*** Available records ***

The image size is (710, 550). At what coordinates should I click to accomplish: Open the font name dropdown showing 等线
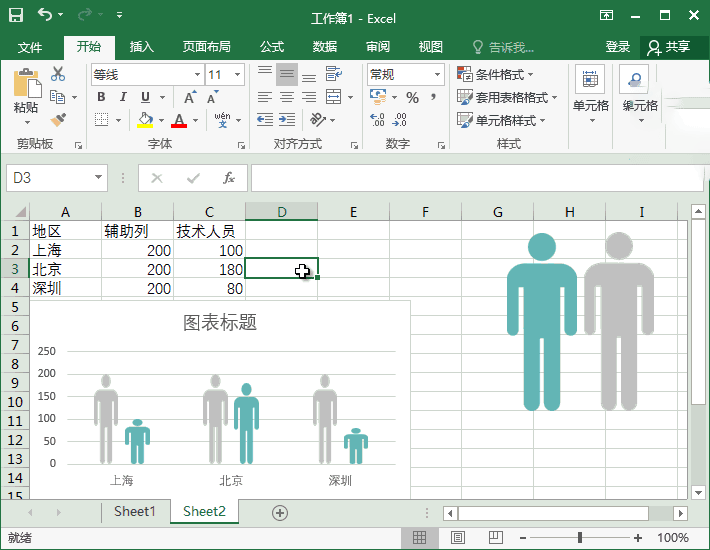[197, 75]
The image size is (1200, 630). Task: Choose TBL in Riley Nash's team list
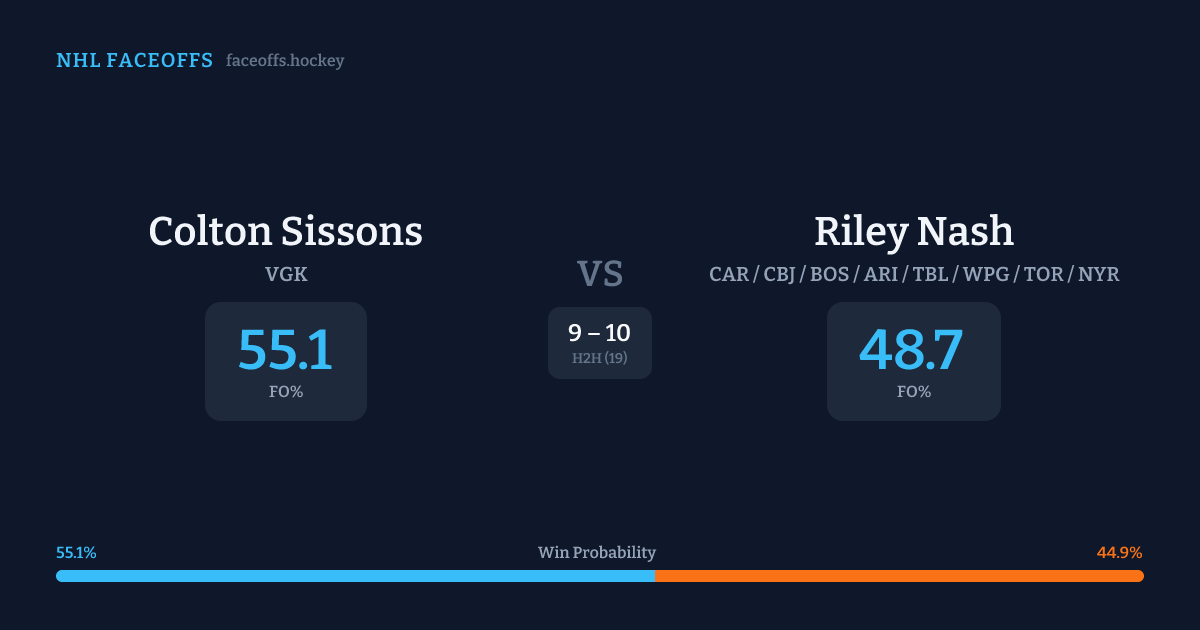click(932, 274)
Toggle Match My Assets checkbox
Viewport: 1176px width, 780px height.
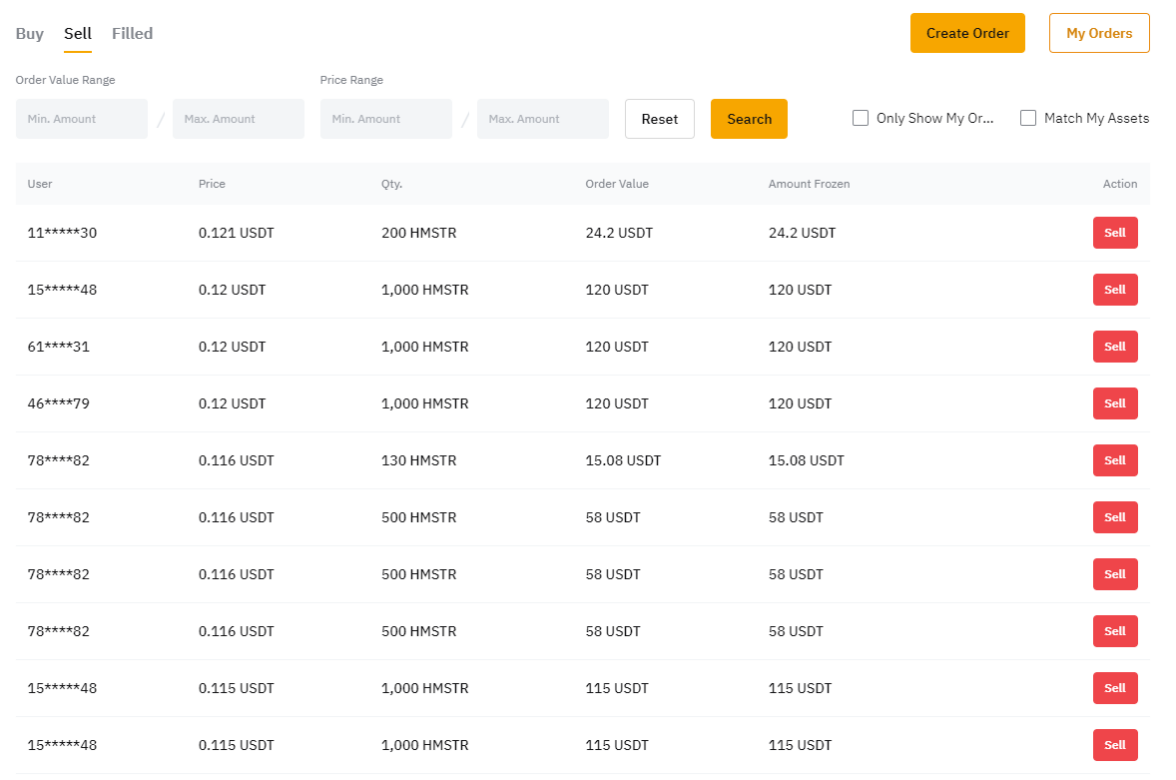(x=1028, y=118)
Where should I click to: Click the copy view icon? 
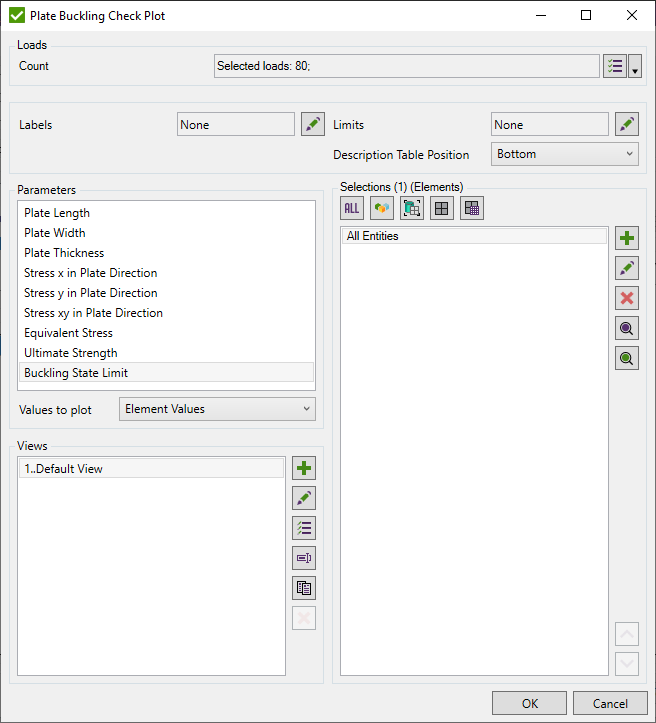click(304, 588)
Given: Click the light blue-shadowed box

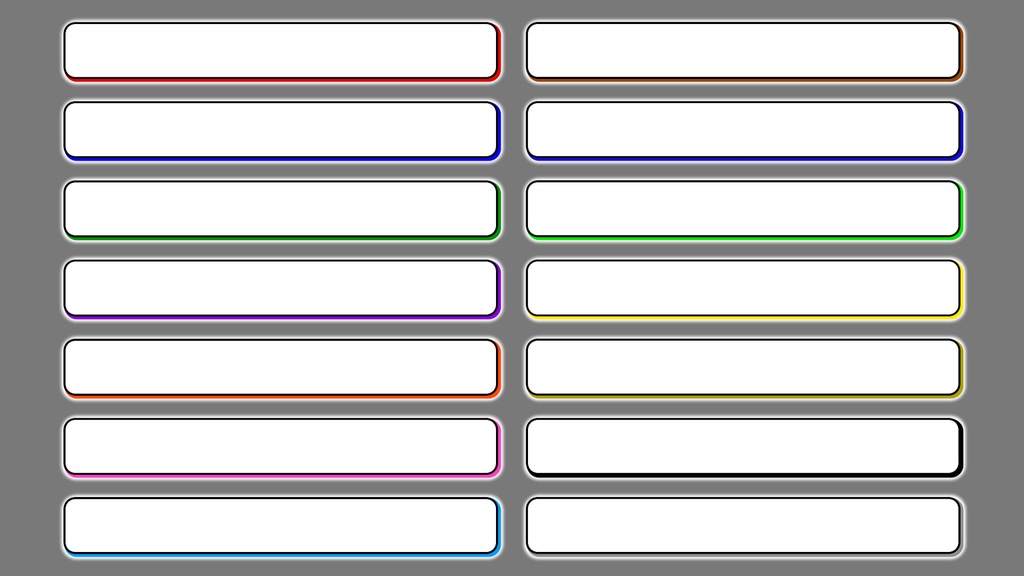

***

▶ What this task involves:
Set down each record above exactly as it stands and leave out all pictures.

▶ Output for this task:
The image size is (710, 550). At what coordinates should I click to accomplish: Open the font name dropdown showing 等线
[197, 75]
The image size is (1200, 630). Task: Choose TBL in Riley Nash's team list
click(932, 274)
Toggle Match My Assets checkbox
Viewport: 1176px width, 780px height.
(x=1028, y=118)
Where should I click to: Click the copy view icon? 
click(304, 588)
Given: Click the light blue-shadowed box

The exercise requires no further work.